Structural validation of oral mucosal tissue using optical coherence tomography
1 Department of Oral & Maxillofacial Surgery, Dental School, Mosul, Iraq
2 Unit of Oral & Maxillofacial Surgery, UCL Eastman Dental Institute, London, United Kingdom
3 Department of Surgery, Al-Yarmouk University College, Baghdad, Iraq
4 UCLH Head and Neck Unit, London, United Kingdom
5 UCL Department of Surgery, University College London Medical School, London, United Kingdom
6 Leeds Institute of Molecular Medicine, University of Leeds, Leeds, UK
Head & Neck Oncology 2012, 4:29 doi:10.1186/1758-3284-4-29Published: 6 June 2012
Optical coherence tomography (OCT) is a non-invasive optical technology using near-infrared light to produce cross-sectional tissue images with lateral resolution.

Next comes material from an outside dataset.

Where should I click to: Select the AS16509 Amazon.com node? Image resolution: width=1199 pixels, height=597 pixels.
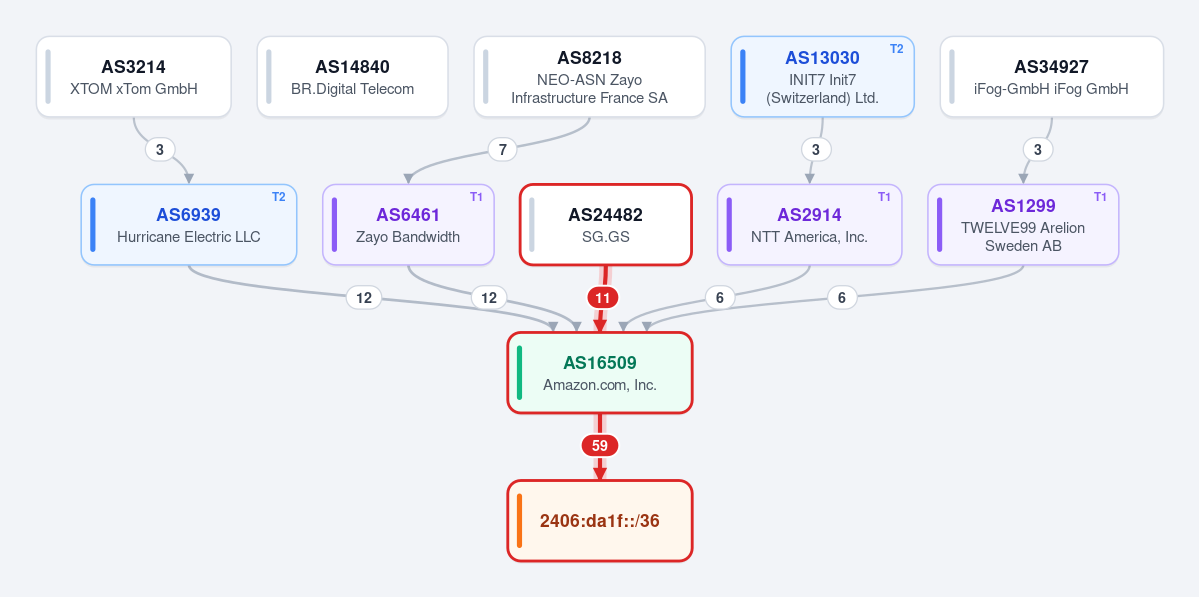(x=600, y=373)
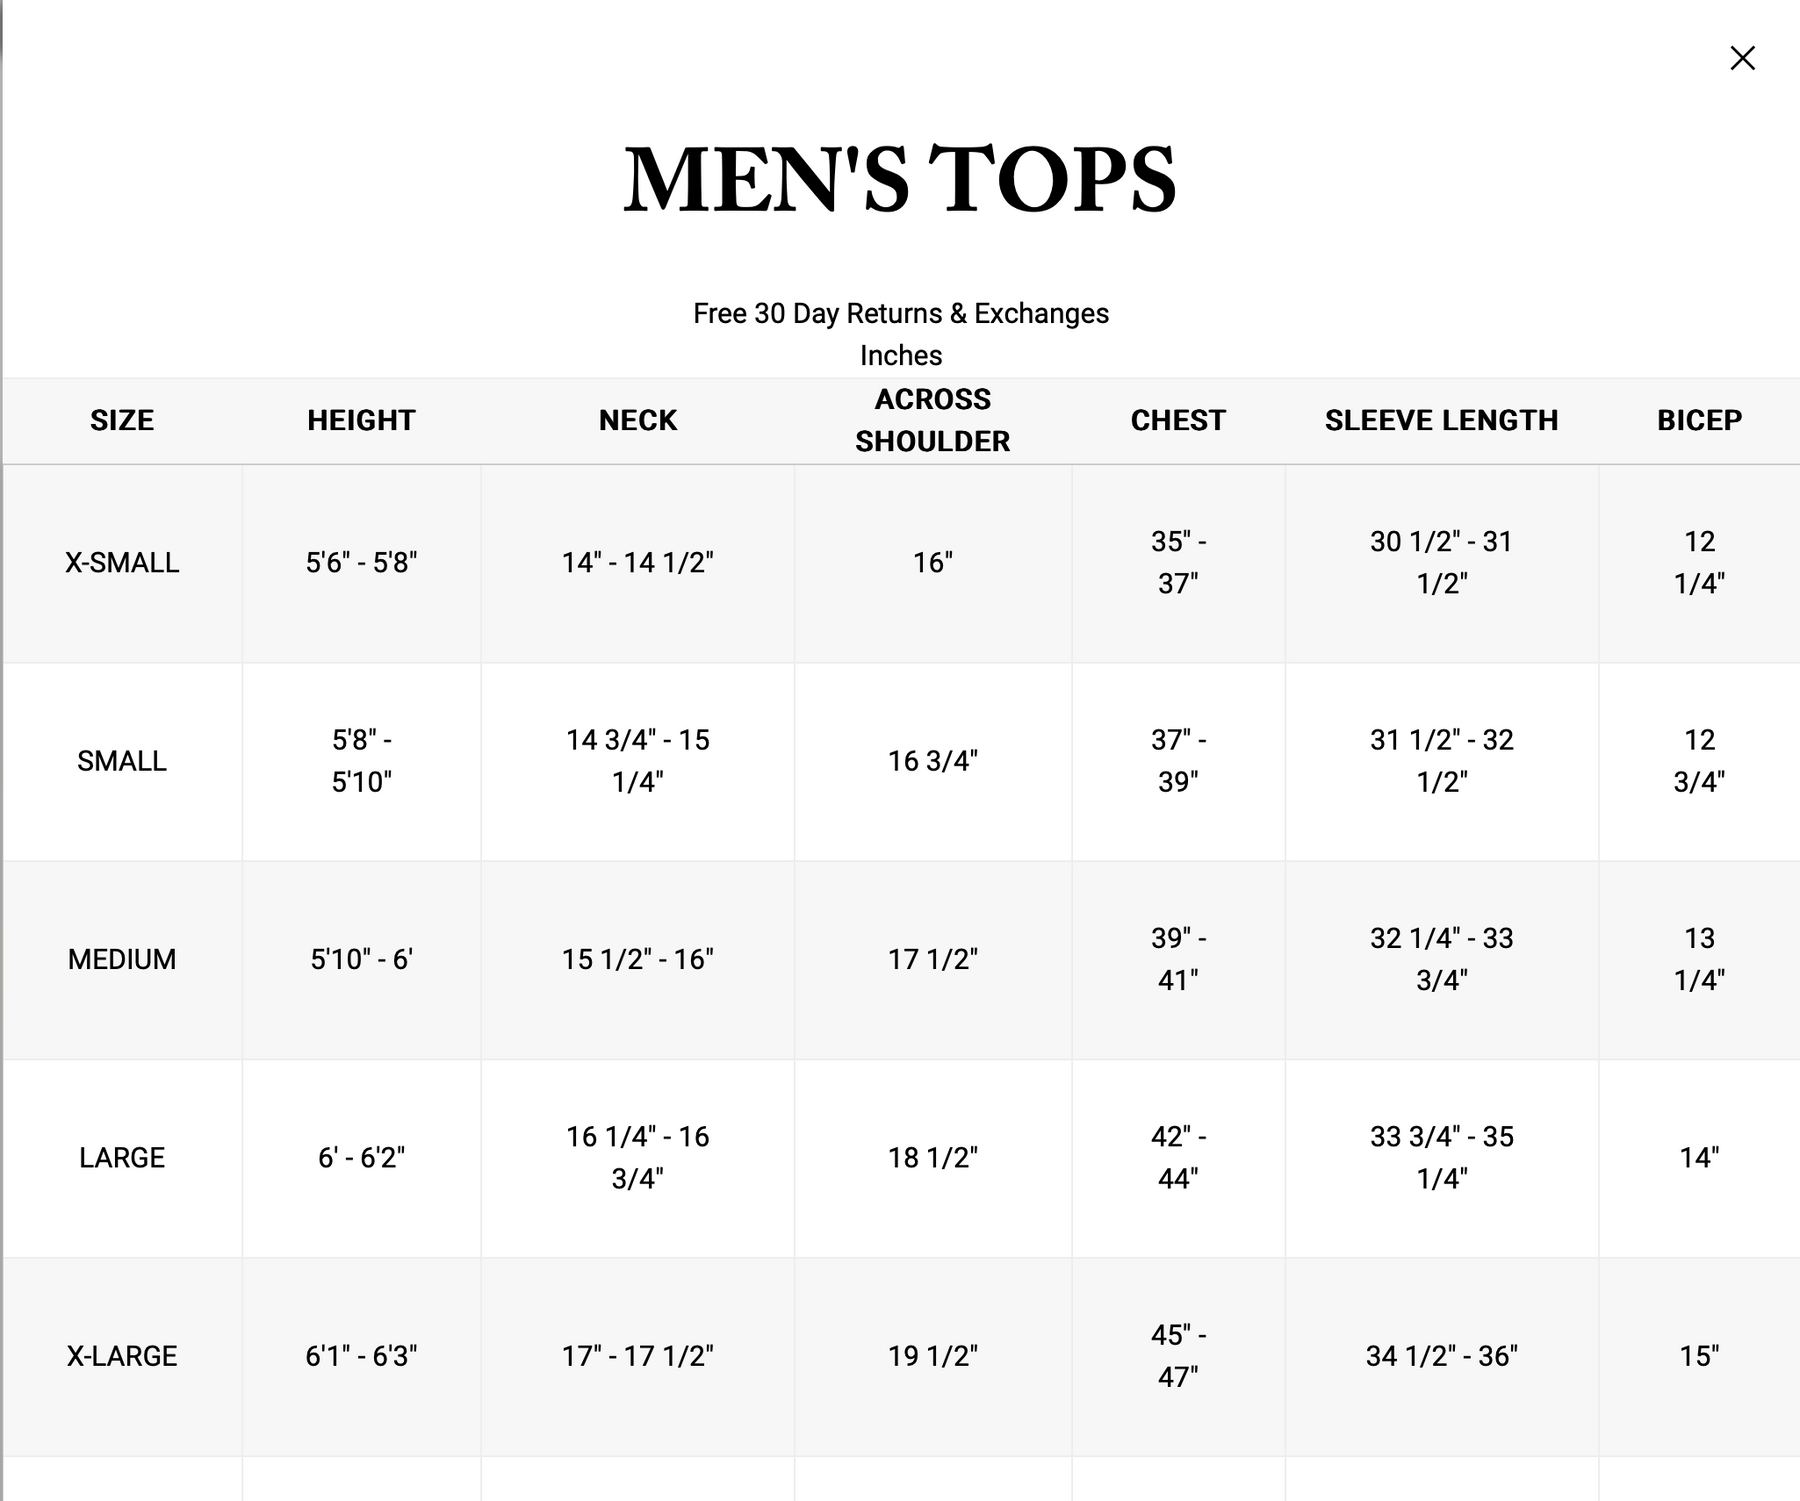Click the HEIGHT column header
The image size is (1800, 1501).
coord(361,420)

The overall aims of this study was to generate a bank of normative and pathological OCT data of the oral tissues to allow identification of cellular structures of normal and pathological processes with the aim to create a diagnostic algorithm which can be used in the early detection of oral disorders.
Material and methods
Seventy-three patients with 78 suspicious oral lesions were referred for further management to the UCLH Head and Neck Centre, London. The entire cohort had their lesions surgically biopsied (incisional or excisional). The immediate ex vivo phase involved scanning the specimens using optical coherence tomography. The specimens were then processed by a histopathologist.
Five tissue structures were evaluated as part of this study, including: keratin cell layer, epithelial layer, basement membrane, lamina propria and other microanatomical structures. Two independent assessors (clinician and pathologist trained to use OCT) assessed the OCT images and were asked to comment on the cellular structures and changes involving the five tissue structures in non-blind fashion.

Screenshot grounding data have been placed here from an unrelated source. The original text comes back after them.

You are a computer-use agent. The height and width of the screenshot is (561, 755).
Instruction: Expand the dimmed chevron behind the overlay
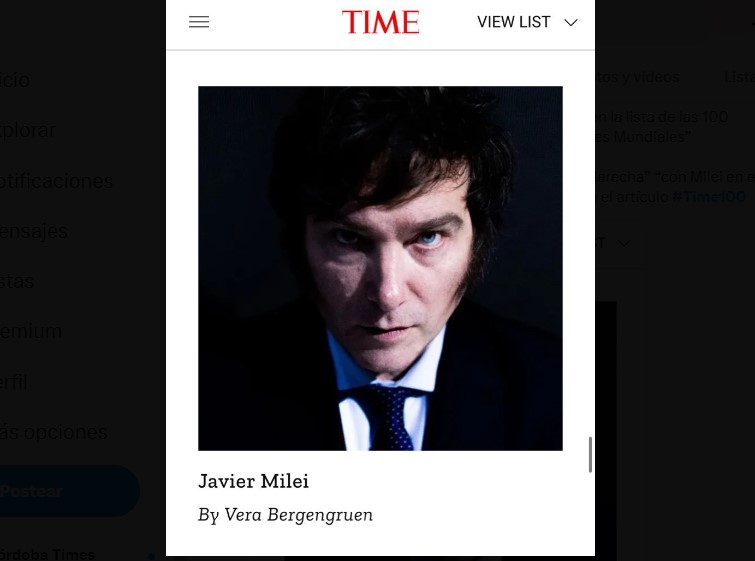624,243
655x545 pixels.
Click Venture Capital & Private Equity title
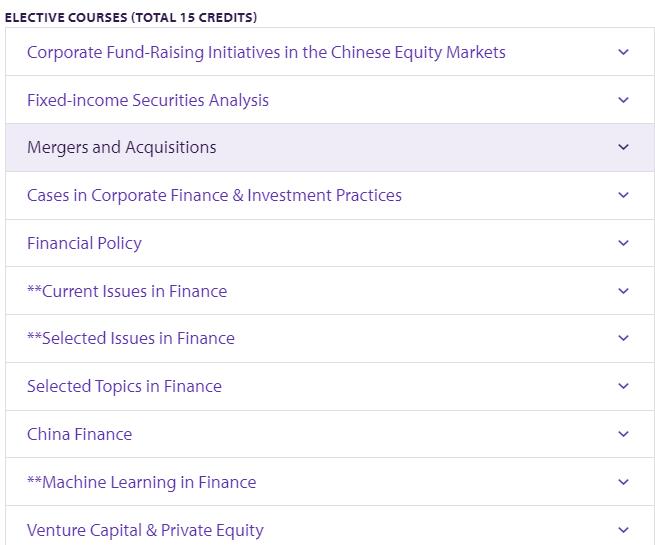click(x=145, y=530)
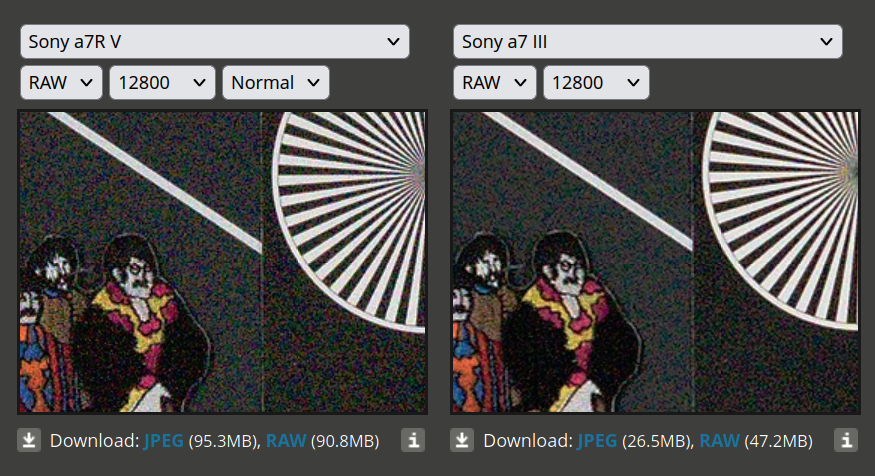Screen dimensions: 875x476
Task: Click the Siemens star in the a7R V image
Action: pos(349,220)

Correct identification of the keratin cell layer and its structural changes was achieved in 87% of the cohort; for the epithelial layer it reached 93.5%, and 94% for the basement membrane. Microanatomical structures identification was 64% for blood vessels, 58% for salivary gland ducts and 89% for rete pegs. The agreement was “good” between the clinician and the pathologist.
OCT was able to differential normal from pathological tissue and pathological tissue of different entities in this immediate ex vivo study. Unfortunately, OCT provided inadequate cellular and subcellular information to enable the grading of oral premalignant disorders.
This study enabled the creation of OCT bank of normal and pathological oral tissues. The pathological changes identified using OCT enabled differentiation between normal and pathological tissues, and identification of different tissue pathologies.
Further studies are required to assess the accuracy of OCT in identification of various pathological processes involving the oral tissues.